PASSAGE GIVEN.
◇ ◇ ◇ ◇ ◇ ◇ ◇
Intermediate bulk containers (also known as: IBC tote, IBC tank, IBC or pallet tanks), are reusable, multi-use industrial grade containers engineered for the mass handling, transport and storage of liquids, semi-solids, pastes, or solids.[1] The two main categories of IBC tanks are flexible IBCs and rigid IBCs.[2]

Description[edit]

Rigid IBC tanks[edit]

Rigid intermediate bulk containers are stackable, reusable, versatile containers with an integrated pallet base mount that provides forklift and/or pallet jack maneuverability. These containers can be made from metal, plastic, or a composite construction of the two materials. Rigid IBC design types are manufactured across a volume range that is in between that of standard shipping drums and intermodal tank containers, hence the title "intermediate“ bulk container. IBC totes are authorized per Title 49 CFR codes[3] to be fabricated of volume from 110 gallons up to 793 gallons while maintaining the "IBC" name and their federal shipping and handling permits.

IBC tank capacities generally used are often 275 and 330 US gallons (229 and 275 imp gal; 1,040 and 1,250 L).[4] Intermediate bulk containers are standardized shipping containers often UN/DOT certified for the transport handling of hazardous and non-hazardous, packing group II and packing group III commodities. Many IBC totes are manufactured according to federal and NSF/ANSI regulations and mandates, and are often IMDG approved as well for domestic and maritime transport. Metal alloy IBC tanks are also manufactured according to NFPA and UL142 certification standards for extensive storage of materials labeled as flammable and/or combustible.[5]

Intermediate bulk containers can be manufactured from various materials based on the requirements of the application or service the IBC will be used for. Traditional materials include:

  • Plastic (high-density polyethylene)
  • Composite: galvanized steel and plastic
  • Carbon steel
  • Stainless steel (304 and 316/316L grades)

The most widely utilized and known IBC is the limited re-use, caged IBC tote container. Caged IBC totes are composite intermediate bulk containers — a white/translucent plastic container (typically high-density polyethylene) contained and protected by a tubular galvanized steel grid, common. Caged IBC totes are commonly used due to their low cost, wide compatibility, and versatility.
◇ ◇ ◇ ◇ ◇ ◇ ◇
INFORMATION SHOWN.
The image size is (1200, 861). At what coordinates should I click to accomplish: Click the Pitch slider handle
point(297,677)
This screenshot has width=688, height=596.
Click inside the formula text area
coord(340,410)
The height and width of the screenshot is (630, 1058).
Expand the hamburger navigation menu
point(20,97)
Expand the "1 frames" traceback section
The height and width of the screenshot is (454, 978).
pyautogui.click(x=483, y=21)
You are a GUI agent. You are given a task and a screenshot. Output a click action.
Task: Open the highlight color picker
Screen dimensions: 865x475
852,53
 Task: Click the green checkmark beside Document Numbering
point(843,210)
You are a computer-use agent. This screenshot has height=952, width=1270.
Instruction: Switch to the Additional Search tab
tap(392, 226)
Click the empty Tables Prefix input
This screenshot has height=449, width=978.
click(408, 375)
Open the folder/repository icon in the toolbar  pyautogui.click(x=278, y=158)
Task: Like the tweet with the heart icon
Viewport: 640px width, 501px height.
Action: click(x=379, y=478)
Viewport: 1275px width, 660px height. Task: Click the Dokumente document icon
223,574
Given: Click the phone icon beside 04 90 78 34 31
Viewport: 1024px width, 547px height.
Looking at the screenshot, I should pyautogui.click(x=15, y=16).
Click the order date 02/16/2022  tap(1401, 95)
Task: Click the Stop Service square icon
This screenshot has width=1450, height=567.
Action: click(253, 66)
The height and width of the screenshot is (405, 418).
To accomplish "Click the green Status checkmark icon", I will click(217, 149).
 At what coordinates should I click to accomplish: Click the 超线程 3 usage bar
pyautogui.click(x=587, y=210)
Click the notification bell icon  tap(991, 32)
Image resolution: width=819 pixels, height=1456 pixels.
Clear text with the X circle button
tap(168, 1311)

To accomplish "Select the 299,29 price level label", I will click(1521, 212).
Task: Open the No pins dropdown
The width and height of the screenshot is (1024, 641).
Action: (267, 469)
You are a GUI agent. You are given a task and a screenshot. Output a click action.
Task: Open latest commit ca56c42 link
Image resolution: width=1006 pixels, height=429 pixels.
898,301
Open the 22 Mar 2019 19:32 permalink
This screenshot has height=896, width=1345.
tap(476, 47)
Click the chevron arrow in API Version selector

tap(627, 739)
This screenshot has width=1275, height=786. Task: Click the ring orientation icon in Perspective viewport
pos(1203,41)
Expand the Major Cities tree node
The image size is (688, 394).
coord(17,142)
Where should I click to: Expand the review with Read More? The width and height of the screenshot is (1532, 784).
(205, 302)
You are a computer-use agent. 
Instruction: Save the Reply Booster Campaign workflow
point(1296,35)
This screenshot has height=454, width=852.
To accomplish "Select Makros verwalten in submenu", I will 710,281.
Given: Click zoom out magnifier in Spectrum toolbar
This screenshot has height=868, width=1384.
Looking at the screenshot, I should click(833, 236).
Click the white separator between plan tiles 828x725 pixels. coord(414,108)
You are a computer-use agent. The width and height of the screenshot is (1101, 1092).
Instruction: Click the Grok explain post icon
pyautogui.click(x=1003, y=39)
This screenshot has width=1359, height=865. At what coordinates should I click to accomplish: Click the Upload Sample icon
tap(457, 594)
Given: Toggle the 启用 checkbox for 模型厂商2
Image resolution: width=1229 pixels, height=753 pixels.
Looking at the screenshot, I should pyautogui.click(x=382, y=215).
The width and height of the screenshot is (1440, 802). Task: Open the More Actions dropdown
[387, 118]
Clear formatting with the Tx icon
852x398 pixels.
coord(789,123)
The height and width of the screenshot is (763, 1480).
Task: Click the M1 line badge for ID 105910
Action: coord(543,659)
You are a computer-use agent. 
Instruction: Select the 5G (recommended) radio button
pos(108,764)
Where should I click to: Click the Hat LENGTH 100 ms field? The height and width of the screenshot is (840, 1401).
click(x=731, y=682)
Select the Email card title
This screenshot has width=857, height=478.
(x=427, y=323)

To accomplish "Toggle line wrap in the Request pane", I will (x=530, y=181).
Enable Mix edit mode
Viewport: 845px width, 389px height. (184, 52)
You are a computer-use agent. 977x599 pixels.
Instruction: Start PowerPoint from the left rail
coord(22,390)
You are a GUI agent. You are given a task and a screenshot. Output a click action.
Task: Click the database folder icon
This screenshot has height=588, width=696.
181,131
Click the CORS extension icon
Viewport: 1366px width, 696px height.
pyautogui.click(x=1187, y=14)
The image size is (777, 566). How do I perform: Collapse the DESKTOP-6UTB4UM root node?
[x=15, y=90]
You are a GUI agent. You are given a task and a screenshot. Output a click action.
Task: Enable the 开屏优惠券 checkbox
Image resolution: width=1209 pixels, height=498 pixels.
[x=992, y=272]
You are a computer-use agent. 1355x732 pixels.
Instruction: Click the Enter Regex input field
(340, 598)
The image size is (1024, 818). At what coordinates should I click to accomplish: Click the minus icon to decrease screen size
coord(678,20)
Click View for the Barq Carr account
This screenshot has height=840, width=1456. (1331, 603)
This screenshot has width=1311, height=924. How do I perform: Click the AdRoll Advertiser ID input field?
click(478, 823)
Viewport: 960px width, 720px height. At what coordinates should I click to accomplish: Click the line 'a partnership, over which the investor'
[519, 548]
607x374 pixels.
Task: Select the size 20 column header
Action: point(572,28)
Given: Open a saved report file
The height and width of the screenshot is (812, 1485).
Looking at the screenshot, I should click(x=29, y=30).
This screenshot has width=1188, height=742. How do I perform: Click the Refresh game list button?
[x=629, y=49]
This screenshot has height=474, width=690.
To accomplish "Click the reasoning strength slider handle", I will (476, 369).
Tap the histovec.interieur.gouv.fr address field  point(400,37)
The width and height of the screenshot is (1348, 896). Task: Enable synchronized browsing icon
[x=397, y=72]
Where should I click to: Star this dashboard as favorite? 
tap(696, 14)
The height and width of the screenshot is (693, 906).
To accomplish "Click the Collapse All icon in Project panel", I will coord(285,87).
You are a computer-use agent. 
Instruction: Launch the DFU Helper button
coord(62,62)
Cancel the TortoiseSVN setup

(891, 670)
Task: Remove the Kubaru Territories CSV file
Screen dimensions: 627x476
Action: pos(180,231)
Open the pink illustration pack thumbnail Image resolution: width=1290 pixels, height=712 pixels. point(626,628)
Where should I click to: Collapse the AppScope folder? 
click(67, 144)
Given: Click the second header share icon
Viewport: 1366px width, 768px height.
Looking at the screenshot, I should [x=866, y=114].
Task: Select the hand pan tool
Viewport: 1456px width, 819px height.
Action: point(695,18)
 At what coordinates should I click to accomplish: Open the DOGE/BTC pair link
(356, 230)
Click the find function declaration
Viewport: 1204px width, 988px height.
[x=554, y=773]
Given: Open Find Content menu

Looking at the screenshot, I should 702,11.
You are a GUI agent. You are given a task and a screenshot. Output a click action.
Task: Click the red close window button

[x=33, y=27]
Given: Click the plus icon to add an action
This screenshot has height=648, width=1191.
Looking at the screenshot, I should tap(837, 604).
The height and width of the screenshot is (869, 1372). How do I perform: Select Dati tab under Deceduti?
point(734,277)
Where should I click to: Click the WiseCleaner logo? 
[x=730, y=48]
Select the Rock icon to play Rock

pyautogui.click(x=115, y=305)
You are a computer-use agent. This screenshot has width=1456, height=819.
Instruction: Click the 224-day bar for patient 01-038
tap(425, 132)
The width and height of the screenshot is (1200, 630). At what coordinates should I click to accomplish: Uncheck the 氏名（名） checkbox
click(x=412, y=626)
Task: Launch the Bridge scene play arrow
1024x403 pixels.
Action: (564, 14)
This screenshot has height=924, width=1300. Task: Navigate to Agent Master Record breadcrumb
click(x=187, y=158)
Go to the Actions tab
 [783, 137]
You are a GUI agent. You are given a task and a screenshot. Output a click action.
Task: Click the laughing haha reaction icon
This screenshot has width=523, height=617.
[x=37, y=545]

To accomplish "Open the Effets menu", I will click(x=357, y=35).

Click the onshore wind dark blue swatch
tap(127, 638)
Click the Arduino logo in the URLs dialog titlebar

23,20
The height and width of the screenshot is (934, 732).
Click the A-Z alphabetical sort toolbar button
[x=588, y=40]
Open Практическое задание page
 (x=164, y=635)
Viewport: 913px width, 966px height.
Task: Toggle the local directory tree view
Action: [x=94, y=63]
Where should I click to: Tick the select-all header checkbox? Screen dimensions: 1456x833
◇ ◇ ◇ ◇ ◇ ◇ ◇
WRITTEN TASKS.
1. Arrange the lines of the listing, starting at the line containing "This screenshot has width=1311, height=924." and ending at the line containing "[x=629, y=49]", as a Markdown table with the columns Row and Line. Number each row and leave out any blank lines.
2. Carry on the passage about intermediate bulk containers, starting after its last sentence.

SOLVED PROBLEMS.
1.
| Row | Line |
|---|---|
| 1 | This screenshot has width=1311, height=924. How do I perform: Click the AdRoll Advertiser ID input field? |
| 2 | click(478, 823) |
| 3 | Viewport: 960px width, 720px height. At what coordinates should I click to accomplish: Click the line 'a partnership, over which the investor' |
| 4 | [519, 548] |
| 5 | 607x374 pixels. |
| 6 | Task: Select the size 20 column header |
| 7 | Action: point(572,28) |
| 8 | Given: Open a saved report file |
| 9 | The height and width of the screenshot is (812, 1485). |
| 10 | Looking at the screenshot, I should click(x=29, y=30). |
| 11 | This screenshot has width=1188, height=742. How do I perform: Click the Refresh game list button? |
| 12 | [x=629, y=49] |

2.
Flexible IBC tanks[edit]

A standard flexible intermediate bulk container can hold 1,100 to 2,200 lb (499 to 998 kg) and manufacturers offer bags with a volume of 10–100 cu ft (283–2,832 L).[2]

In addition to the above materials, flexible IBCs can also be made of fiberboard, wood, aluminum, and folding plastic. Folding IBCs are also made of heavy plastic. Their sides fold inward when the unit is empty allowing the IBC to collapse into a much smaller package for return shipment or storage. Flexible intermediate bulk containers, made of woven polyethylene or polypropylene bags, are designed for storing or transporting dry, flowable products, such as sand, fertilizer, and plastic granules.

Engineered design[edit]

Most IBCs are cube-shaped and this cube-shaped engineering contributes to the packaging, stacking, storing, shipping, and overall space efficiency of intermediate bulk containers. Rigid IBC totes feature integrated pallet bases with size dimensions that are generally very near to the multi-nationally-accepted pallet length by width measurement of 48 in × 42 in (1,219 mm × 1,067 mm). IBC container’s pallet base is designed for universal maneuverability via forklift/pallet jack channels. Almost all rigid IBCs are designed so they can be stacked vertically one atop the other using a forklift. Most have a built-in tap (valve, spigot, or faucet) at the base of the container to which hoses can be attached[6], or through which the contents can be poured into smaller containers.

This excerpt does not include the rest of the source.